Beer and cider bought on tap is expected to come down by 3 pence, while a ‘super-tax’ on sparkling wine, prosecco and champagne will also be scrapped.
Unveiling his autumn budget last year, Sunak, who is teetotal, vowed to simplify the alcohol tax system, which he called ‘outdated and full of historic anomalies’.
The change will cut 15 bands of taxation for beer, cider wine and spirits to just six, but not everyone is happy with the change.
Research by Wine Drinkers UK (WDUK) found 95 % of the most popular wines will suffer a hike in prices as a result of the change, affecting drinks with an ABV above 11.5%.
For example, red wines such as Hardy’s Shiraz (14%) would rise by 58p to £7.58, while Barefoot Merlot (13.5%) would rise by 47p to £7.22.
Whites such as Hardy’s Crest Chardonnay (13%) would rise 35p to £7.35 and Casillero del Diablo Sauvignon Blanc (13%) would go up 35p to £8.35, MailOnline reports.
On the other hand, weaker drinks like many rose wines and liqueurs which are currently considered over-taxed, should become cheaper.
The new system is expected to come into force from February 1 2023, subject to a consultation which ends on January 30 this year.

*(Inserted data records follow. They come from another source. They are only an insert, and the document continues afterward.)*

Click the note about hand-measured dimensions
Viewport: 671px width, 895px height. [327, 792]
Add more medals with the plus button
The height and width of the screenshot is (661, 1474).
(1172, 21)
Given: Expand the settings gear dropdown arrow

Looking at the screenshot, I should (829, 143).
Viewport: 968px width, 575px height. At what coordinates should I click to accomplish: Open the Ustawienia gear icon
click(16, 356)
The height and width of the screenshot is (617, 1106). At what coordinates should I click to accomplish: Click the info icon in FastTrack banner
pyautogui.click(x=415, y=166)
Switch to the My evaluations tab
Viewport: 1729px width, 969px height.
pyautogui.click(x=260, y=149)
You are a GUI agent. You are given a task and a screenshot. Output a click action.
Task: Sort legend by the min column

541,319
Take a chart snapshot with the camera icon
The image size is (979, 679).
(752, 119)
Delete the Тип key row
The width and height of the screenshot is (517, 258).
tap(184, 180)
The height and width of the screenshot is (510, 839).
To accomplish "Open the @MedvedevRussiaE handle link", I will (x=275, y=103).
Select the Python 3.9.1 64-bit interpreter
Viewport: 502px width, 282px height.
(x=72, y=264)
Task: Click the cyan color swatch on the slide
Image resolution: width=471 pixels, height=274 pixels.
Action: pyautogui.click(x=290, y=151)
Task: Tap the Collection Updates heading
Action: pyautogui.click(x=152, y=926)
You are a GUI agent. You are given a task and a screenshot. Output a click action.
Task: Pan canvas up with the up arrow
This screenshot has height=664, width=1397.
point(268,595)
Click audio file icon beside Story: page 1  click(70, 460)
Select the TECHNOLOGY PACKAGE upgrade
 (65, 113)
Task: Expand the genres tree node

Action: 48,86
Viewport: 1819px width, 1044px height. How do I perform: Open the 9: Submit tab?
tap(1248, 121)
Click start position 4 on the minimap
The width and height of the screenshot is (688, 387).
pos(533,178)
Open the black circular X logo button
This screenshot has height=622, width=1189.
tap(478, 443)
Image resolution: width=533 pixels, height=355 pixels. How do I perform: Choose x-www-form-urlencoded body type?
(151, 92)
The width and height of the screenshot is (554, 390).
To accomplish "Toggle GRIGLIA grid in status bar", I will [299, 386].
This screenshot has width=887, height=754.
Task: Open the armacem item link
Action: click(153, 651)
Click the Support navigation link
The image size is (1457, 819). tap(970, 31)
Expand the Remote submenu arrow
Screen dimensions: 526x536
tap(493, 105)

Taxpayers’ Alliance chief executive John O’Connell said: ‘Simplifying duties is no bad thing but hiking taxes on our favourite wines will leave families short-changed.’
Last month the UK Spirits Alliance, which represents over 160 distillers, says Sunak’s plans will not create a ‘level playing field’ for the drinks industry.
Imported booze such as Italian prosecco will be cheaper thanks to a duty cut of around 25%, while home-grown spirits such as Scotch whisky and English gin will be taxed at current rates.
Spirits continue to be taxed at a higher rate per unit of alcohol than any other category – 16% more than wine and 256% more than cider.
A Spirits Alliance spokesman said: ‘We urge ministers to look closely at the proposals and ensure spirits are not treated unfairly compared to other categories.’
A Treasury spokeswoman said: ‘We have adopted a common sense approach to alcohol duty by taxing drinks in accordance to their strength, that will come into effect from February 2023.
‘This approach puts the taxation of stronger beers, wines and spirits on an equal footing for the first time.’